Not only is this inconsistency confusing for patients, but all of these names present a number of difficulties in accuracy, cultural respect, and sensitivity.
The argument against CAM, biomedicine’s preferred name, has to do with its dismissive connotations. Patients often expect CAM treatments to be free—indeed, “complementary” sounds a lot like complimentary. As for “alternative,” acupuncture critics jump on this as an opportunity to accuse acupuncturists of influencing unsafe medical decisions. While some people opt for acupuncture in lieu of certain routine medications (to avoid debilitating side effects), I have never met an acupuncturist who touts his offerings as a cure for cancer.
AOM, despite the acupuncture professional community’s warm embrace of it, is inappropriate for its pejorative reference to “Oriental.” The term belittles not only the acupuncture profession but also nearly half the planet.
The Trouble with ‘TCM’
Within this tyranny of language it has been posited that acupuncturists rally around Traditional Chinese Medicine, or TCM. It’s true that acupuncture is thousands of years old, has origins in China, and is a form of medicine. However, TCM is merely a subset of acupuncture theory, making it too an inadequate moniker.
From 1940 to 1976, under Mao Zedong’s leadership, China experienced its Great Leap Forward and Cultural Revolution. China was revamped completely in order to compete with Western civilization. As part of this movement, Mao created the Ministry of Public Health, facilitating the elimination of a centuries-old lineage-based model of acupuncture. He supplanted it with a nationally standardized version—TCM.
TCM is an appropriated term and model, representing an amalgamation of theories to better interface with Western medicine. The benefit is that it gives previously disparate practitioners a common language with which to discuss patients. For example, someone with asthma might be diagnosed with Lung Qi Deficiency.
However, “Lung” under the TCM model diverges from its true acupuncture meaning, which has just as much to do with the Lung’s function as with the physical organ. TCM is heavily based on pathologies of six Yin and six Yang organs, and places great emphasis on specific point indications.
True “traditional” acupuncture favors the interdependent relationships of meridians and organs over set-in-stone points’ effects on organs.
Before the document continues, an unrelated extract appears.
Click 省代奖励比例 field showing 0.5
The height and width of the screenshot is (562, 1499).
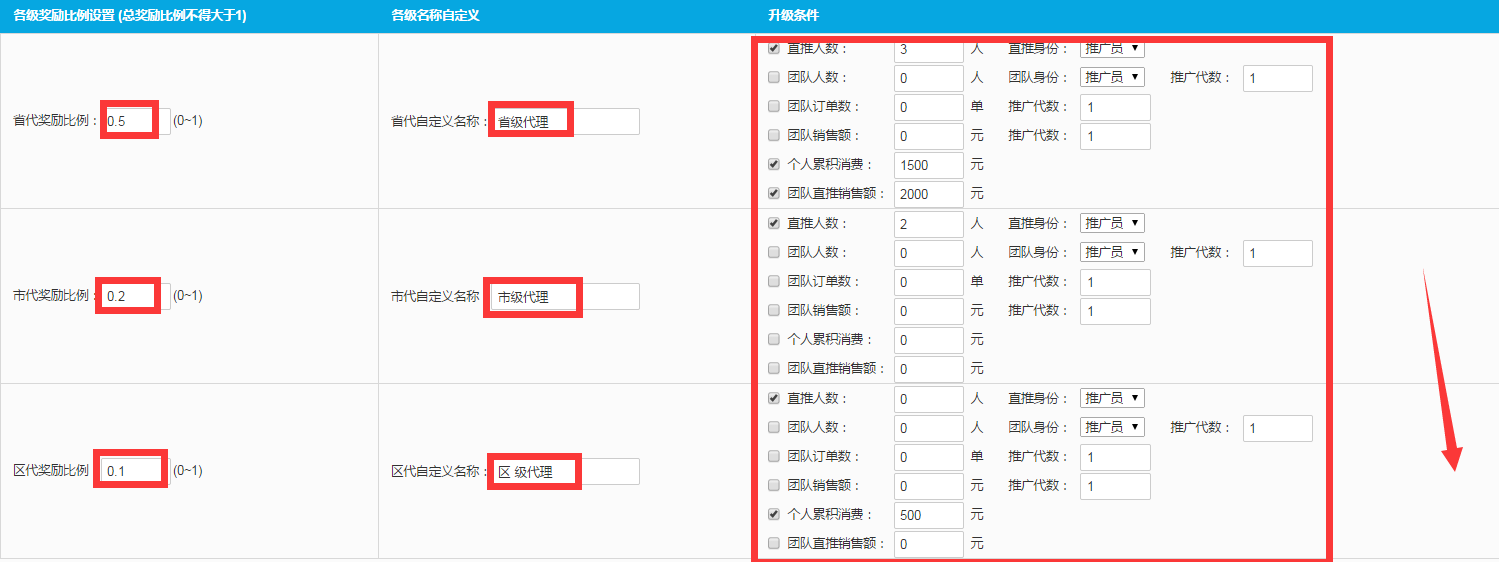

Instead of function begetting form and vice versa, as is true of pre-Mao acupuncture, form and function were differentiated with the advent of TCM.
TCM also eliminates China’s beautiful pragmatic holism. Pre-TCM acupuncture theory was not just a form of medicine. It was a way of describing and understanding the entire universe. But China’s Cultural Revolution, in an attempt to mimic Western ideals, did away with anything that incorporated intangible realities.
For example, Five Element acupuncture, a style that focuses on emotions and spirituality, is grounded in many of the precepts of pre-TCM China’s principle acupuncture texts. Despite its popularity in the West today, Five Element acupuncture is explicitly invalidated by TCM.
Given the pluralist and syncretic traditions of acupuncture, neither TCM, CAM nor AOM are appropriate labels for our medicine. However, the failure to secure a defining name for acupuncture may be a good thing.
The Dao De Jing, a principal acupuncture text, says, “The Dao that can be known is not Dao.”
Perhaps we’re searching for something that cannot be found. Perhaps the best name for acupuncture is, well, acupuncture.